EXTRACTED INFORMATION
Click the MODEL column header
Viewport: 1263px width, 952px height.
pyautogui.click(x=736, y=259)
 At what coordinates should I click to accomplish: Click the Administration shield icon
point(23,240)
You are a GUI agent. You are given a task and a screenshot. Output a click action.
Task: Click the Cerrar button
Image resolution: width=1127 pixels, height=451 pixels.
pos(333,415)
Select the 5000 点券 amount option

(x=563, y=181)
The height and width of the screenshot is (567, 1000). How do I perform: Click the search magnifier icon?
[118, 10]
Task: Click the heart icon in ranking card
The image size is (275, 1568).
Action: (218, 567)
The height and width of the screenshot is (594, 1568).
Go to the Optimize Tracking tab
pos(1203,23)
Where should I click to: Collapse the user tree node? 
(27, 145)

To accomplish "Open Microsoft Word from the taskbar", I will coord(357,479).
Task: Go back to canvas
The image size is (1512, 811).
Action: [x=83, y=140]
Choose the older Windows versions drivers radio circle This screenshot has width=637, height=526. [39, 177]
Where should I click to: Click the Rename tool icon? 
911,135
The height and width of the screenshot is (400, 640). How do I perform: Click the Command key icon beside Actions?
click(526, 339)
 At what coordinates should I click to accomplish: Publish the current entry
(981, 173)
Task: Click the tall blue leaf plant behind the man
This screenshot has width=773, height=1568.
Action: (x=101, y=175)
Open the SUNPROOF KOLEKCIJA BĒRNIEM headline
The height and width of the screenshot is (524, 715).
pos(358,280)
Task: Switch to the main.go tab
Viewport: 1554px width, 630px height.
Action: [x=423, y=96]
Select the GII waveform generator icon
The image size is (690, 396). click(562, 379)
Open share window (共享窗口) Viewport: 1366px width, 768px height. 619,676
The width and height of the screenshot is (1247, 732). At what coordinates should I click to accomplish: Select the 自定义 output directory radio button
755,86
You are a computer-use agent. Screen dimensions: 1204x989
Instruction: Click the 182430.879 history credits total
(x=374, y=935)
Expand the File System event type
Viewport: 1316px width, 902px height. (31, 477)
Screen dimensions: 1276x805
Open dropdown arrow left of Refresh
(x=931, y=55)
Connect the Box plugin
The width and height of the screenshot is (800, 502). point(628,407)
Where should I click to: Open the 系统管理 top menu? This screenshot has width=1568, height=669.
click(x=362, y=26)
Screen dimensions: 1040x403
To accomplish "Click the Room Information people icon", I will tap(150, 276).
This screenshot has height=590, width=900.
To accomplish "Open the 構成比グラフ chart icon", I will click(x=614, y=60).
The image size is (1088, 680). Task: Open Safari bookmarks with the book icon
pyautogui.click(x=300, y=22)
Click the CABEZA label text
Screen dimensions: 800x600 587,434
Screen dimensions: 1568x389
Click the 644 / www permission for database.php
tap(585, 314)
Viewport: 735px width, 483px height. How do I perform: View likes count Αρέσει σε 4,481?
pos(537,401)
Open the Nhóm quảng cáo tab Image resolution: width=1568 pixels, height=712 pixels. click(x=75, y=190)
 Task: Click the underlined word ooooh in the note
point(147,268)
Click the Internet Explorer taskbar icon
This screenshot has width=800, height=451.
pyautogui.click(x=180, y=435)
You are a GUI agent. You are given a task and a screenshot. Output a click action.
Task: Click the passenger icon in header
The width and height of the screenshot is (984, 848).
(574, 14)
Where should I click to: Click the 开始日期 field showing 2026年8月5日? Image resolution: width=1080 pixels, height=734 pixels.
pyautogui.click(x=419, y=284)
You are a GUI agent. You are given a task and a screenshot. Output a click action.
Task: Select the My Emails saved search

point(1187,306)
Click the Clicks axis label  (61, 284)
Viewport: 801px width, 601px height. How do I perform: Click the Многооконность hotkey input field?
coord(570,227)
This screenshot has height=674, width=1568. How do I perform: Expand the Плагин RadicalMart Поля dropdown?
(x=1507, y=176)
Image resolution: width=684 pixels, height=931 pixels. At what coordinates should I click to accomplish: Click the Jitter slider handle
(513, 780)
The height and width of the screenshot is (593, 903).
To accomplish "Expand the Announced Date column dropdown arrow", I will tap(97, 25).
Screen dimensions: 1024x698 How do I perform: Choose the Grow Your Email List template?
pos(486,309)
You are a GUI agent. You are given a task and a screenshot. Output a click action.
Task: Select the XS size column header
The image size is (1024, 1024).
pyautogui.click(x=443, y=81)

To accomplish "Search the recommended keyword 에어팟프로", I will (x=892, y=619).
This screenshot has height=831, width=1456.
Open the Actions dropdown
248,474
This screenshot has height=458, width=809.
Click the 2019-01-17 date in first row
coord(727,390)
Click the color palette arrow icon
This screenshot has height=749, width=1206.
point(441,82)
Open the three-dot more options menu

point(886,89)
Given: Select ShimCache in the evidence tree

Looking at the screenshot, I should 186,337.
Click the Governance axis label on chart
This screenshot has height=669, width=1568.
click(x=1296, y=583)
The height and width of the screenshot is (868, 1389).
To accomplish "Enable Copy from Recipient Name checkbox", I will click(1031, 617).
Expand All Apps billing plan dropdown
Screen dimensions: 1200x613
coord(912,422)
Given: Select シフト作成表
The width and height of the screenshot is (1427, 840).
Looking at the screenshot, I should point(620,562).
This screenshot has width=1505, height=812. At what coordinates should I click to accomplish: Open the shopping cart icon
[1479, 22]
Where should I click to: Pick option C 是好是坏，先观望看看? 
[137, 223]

EXERCISE GOAL
Reproduce the listing above in full, substituting "magnifying glass" for "magnifier" and leaving everything else unchanged.

SOLUTION FOR THIS PROBLEM
Click the MODEL column header
Viewport: 1263px width, 952px height.
pyautogui.click(x=736, y=259)
 At what coordinates should I click to accomplish: Click the Administration shield icon
point(23,240)
You are a GUI agent. You are given a task and a screenshot. Output a click action.
Task: Click the Cerrar button
Image resolution: width=1127 pixels, height=451 pixels.
pos(333,415)
Select the 5000 点券 amount option

(x=563, y=181)
The height and width of the screenshot is (567, 1000). How do I perform: Click the search magnifying glass icon?
[118, 10]
Task: Click the heart icon in ranking card
The image size is (275, 1568).
Action: (218, 567)
The height and width of the screenshot is (594, 1568).
Go to the Optimize Tracking tab
pos(1203,23)
Where should I click to: Collapse the user tree node? 
(27, 145)

To accomplish "Open Microsoft Word from the taskbar", I will coord(357,479).
Task: Go back to canvas
The image size is (1512, 811).
Action: [x=83, y=140]
Choose the older Windows versions drivers radio circle This screenshot has width=637, height=526. [39, 177]
Where should I click to: Click the Rename tool icon? 
911,135
The height and width of the screenshot is (400, 640). How do I perform: Click the Command key icon beside Actions?
click(526, 339)
 At what coordinates should I click to accomplish: Publish the current entry
(981, 173)
Task: Click the tall blue leaf plant behind the man
This screenshot has width=773, height=1568.
Action: (x=101, y=175)
Open the SUNPROOF KOLEKCIJA BĒRNIEM headline
The height and width of the screenshot is (524, 715).
pos(358,280)
Task: Switch to the main.go tab
Viewport: 1554px width, 630px height.
Action: [x=423, y=96]
Select the GII waveform generator icon
The image size is (690, 396). click(562, 379)
Open share window (共享窗口) Viewport: 1366px width, 768px height. 619,676
The width and height of the screenshot is (1247, 732). At what coordinates should I click to accomplish: Select the 自定义 output directory radio button
755,86
You are a computer-use agent. Screen dimensions: 1204x989
Instruction: Click the 182430.879 history credits total
(x=374, y=935)
Expand the File System event type
Viewport: 1316px width, 902px height. (31, 477)
Screen dimensions: 1276x805
Open dropdown arrow left of Refresh
(x=931, y=55)
Connect the Box plugin
The width and height of the screenshot is (800, 502). point(628,407)
Where should I click to: Open the 系统管理 top menu? This screenshot has width=1568, height=669.
click(x=362, y=26)
Screen dimensions: 1040x403
To accomplish "Click the Room Information people icon", I will tap(150, 276).
This screenshot has height=590, width=900.
To accomplish "Open the 構成比グラフ chart icon", I will click(x=614, y=60).
The image size is (1088, 680). Task: Open Safari bookmarks with the book icon
pyautogui.click(x=300, y=22)
Click the CABEZA label text
Screen dimensions: 800x600 587,434
Screen dimensions: 1568x389
Click the 644 / www permission for database.php
tap(585, 314)
Viewport: 735px width, 483px height. How do I perform: View likes count Αρέσει σε 4,481?
pos(537,401)
Open the Nhóm quảng cáo tab Image resolution: width=1568 pixels, height=712 pixels. click(x=75, y=190)
 Task: Click the underlined word ooooh in the note
point(147,268)
Click the Internet Explorer taskbar icon
This screenshot has width=800, height=451.
pyautogui.click(x=180, y=435)
You are a GUI agent. You are given a task and a screenshot. Output a click action.
Task: Click the passenger icon in header
The width and height of the screenshot is (984, 848).
(574, 14)
Where should I click to: Click the 开始日期 field showing 2026年8月5日? Image resolution: width=1080 pixels, height=734 pixels.
pyautogui.click(x=419, y=284)
You are a GUI agent. You are given a task and a screenshot. Output a click action.
Task: Select the My Emails saved search

point(1187,306)
Click the Clicks axis label  (61, 284)
Viewport: 801px width, 601px height. How do I perform: Click the Многооконность hotkey input field?
coord(570,227)
This screenshot has height=674, width=1568. How do I perform: Expand the Плагин RadicalMart Поля dropdown?
(x=1507, y=176)
Image resolution: width=684 pixels, height=931 pixels. At what coordinates should I click to accomplish: Click the Jitter slider handle
(513, 780)
The height and width of the screenshot is (593, 903).
To accomplish "Expand the Announced Date column dropdown arrow", I will tap(97, 25).
Screen dimensions: 1024x698 How do I perform: Choose the Grow Your Email List template?
pos(486,309)
You are a GUI agent. You are given a task and a screenshot. Output a click action.
Task: Select the XS size column header
The image size is (1024, 1024).
pyautogui.click(x=443, y=81)

To accomplish "Search the recommended keyword 에어팟프로", I will (x=892, y=619).
This screenshot has height=831, width=1456.
Open the Actions dropdown
248,474
This screenshot has height=458, width=809.
Click the 2019-01-17 date in first row
coord(727,390)
Click the color palette arrow icon
This screenshot has height=749, width=1206.
point(441,82)
Open the three-dot more options menu

point(886,89)
Given: Select ShimCache in the evidence tree

Looking at the screenshot, I should 186,337.
Click the Governance axis label on chart
This screenshot has height=669, width=1568.
click(x=1296, y=583)
The height and width of the screenshot is (868, 1389).
To accomplish "Enable Copy from Recipient Name checkbox", I will click(1031, 617).
Expand All Apps billing plan dropdown
Screen dimensions: 1200x613
coord(912,422)
Given: Select シフト作成表
The width and height of the screenshot is (1427, 840).
Looking at the screenshot, I should point(620,562).
This screenshot has width=1505, height=812. At what coordinates should I click to accomplish: Open the shopping cart icon
[1479, 22]
Where should I click to: Pick option C 是好是坏，先观望看看? 
[137, 223]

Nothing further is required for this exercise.